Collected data
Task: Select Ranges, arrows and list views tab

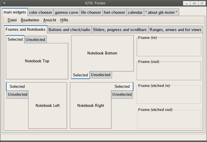Action: pos(176,30)
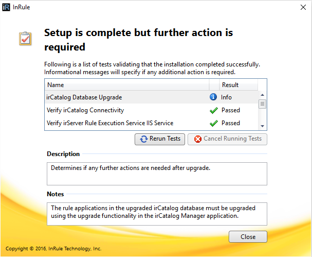Click the blue Info icon for Database Upgrade
This screenshot has height=257, width=312.
coord(213,97)
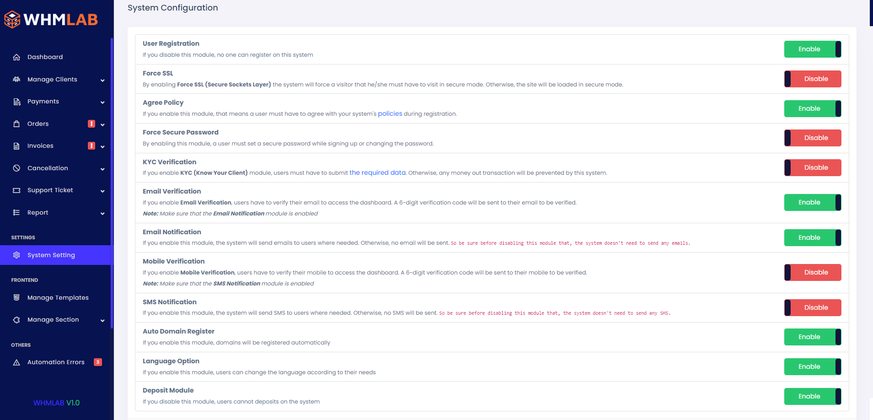Click the WHMLAB logo icon
This screenshot has width=873, height=420.
12,19
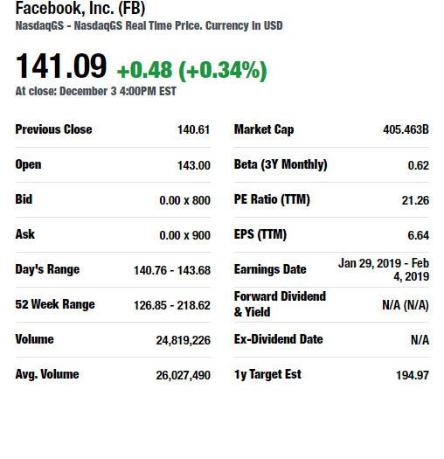Select the 52 Week Range value
This screenshot has height=459, width=444.
click(172, 305)
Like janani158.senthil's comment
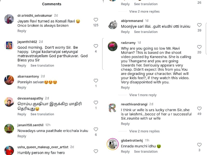The height and width of the screenshot is (155, 207). (96, 129)
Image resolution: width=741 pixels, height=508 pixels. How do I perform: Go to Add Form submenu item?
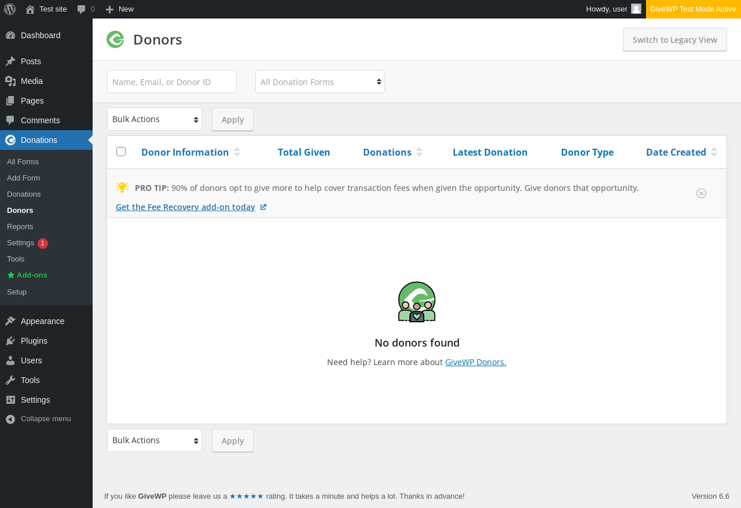(x=23, y=178)
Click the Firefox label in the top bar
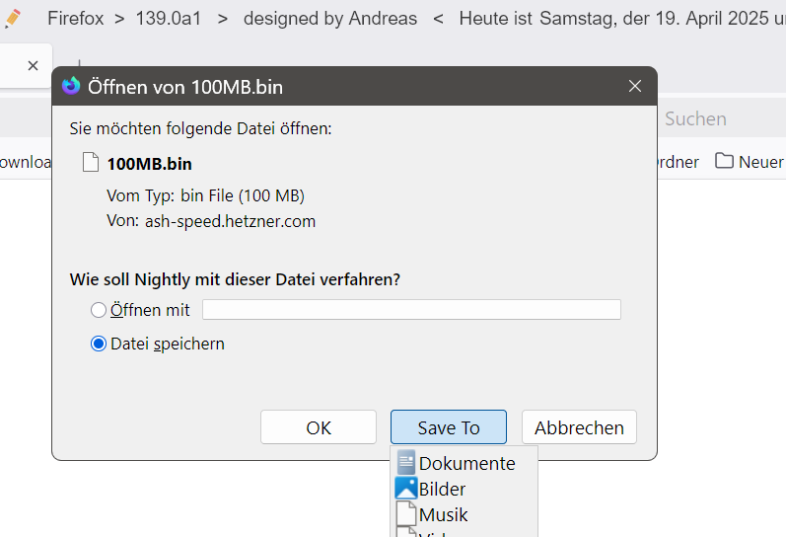 (75, 18)
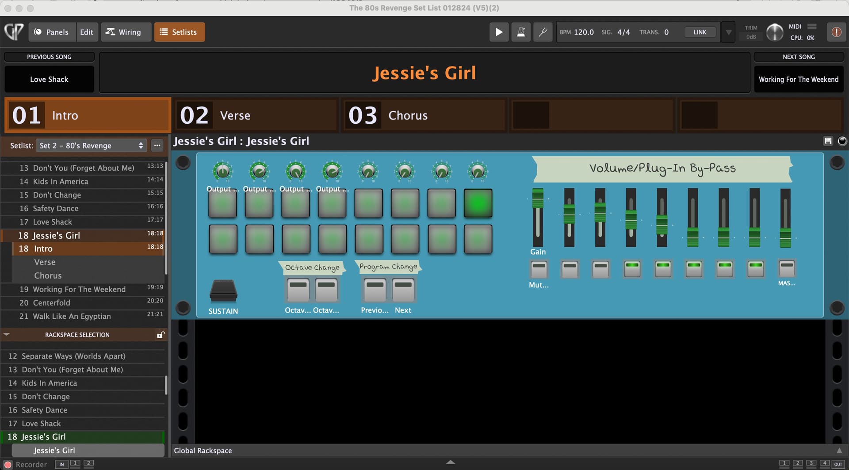Open the Setlist selection dropdown
Image resolution: width=849 pixels, height=470 pixels.
coord(91,145)
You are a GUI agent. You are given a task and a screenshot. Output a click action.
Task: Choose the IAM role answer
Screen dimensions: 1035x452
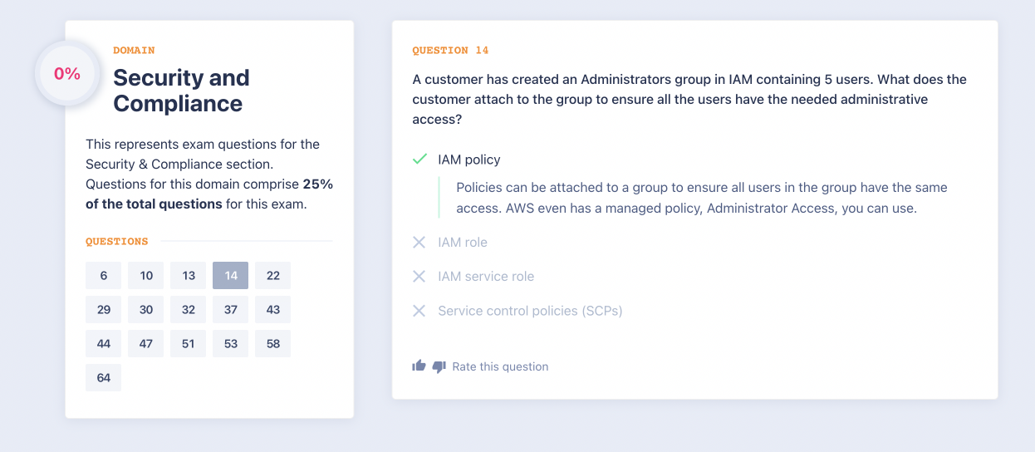(463, 243)
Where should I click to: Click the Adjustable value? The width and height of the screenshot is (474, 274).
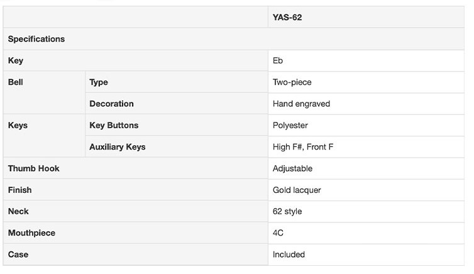click(292, 168)
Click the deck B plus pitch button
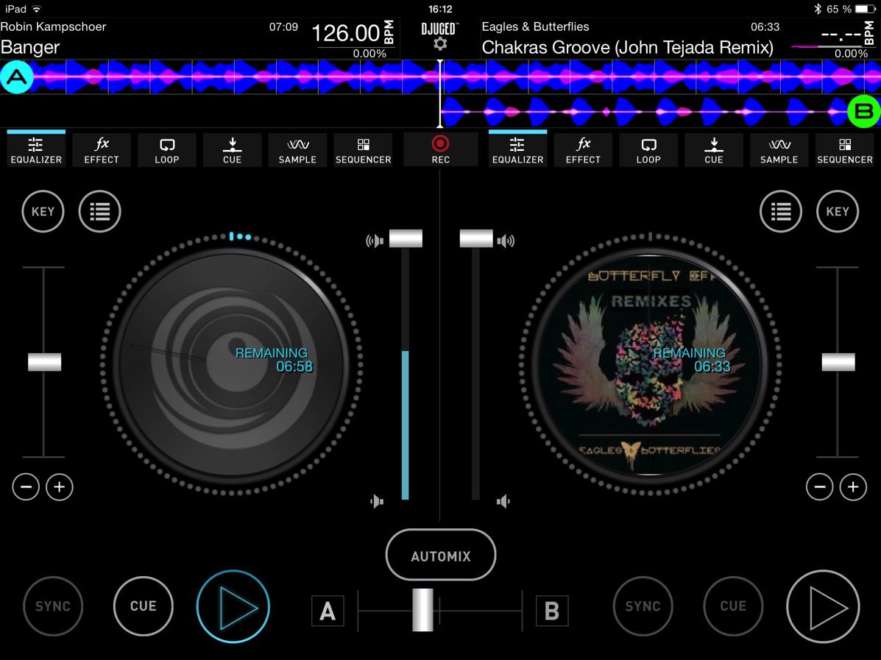The width and height of the screenshot is (881, 660). [x=853, y=486]
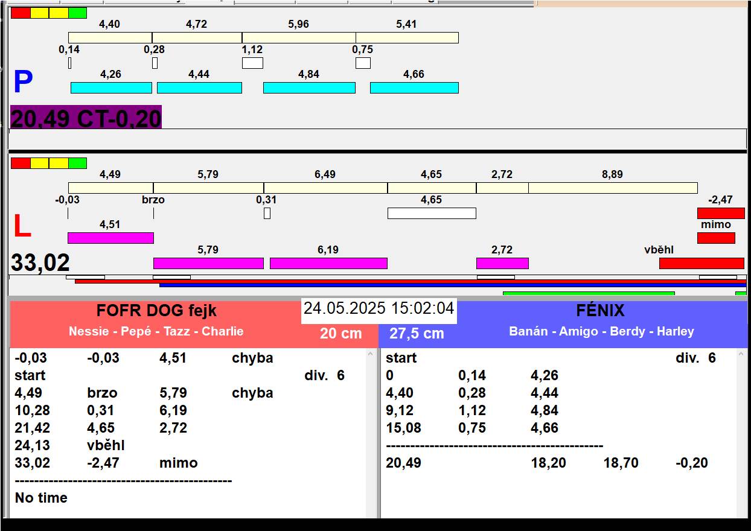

• The problem
A word-for-word transcription of the entries above, free of images, is what is wanted.

• Reply
Task: Select Ranges, arrows and list views tab

Action: pos(176,30)
Click the blue Info icon for Database Upgrade
This screenshot has height=257, width=312.
coord(213,97)
Click the WHMLAB logo icon
This screenshot has width=873, height=420.
12,19
Select the 52 Week Range value
This screenshot has height=459, width=444.
click(172, 305)
Like janani158.senthil's comment
The height and width of the screenshot is (155, 207). (96, 129)
Image resolution: width=741 pixels, height=508 pixels. How do I perform: Go to Add Form submenu item?
(x=23, y=178)
Click the Firefox label in the top bar
 (75, 18)
Open the Setlist selection dropdown
Image resolution: width=849 pixels, height=470 pixels.
coord(91,145)
You are a GUI agent. You are given a task and a screenshot. Output a click action.
Task: Choose the IAM role answer
Screen dimensions: 1035x452
(463, 243)
Where should I click to: Click the Adjustable value? The width and height of the screenshot is (474, 274).
click(292, 168)
Click the deck B plus pitch button
The width and height of the screenshot is (881, 660). [x=853, y=486]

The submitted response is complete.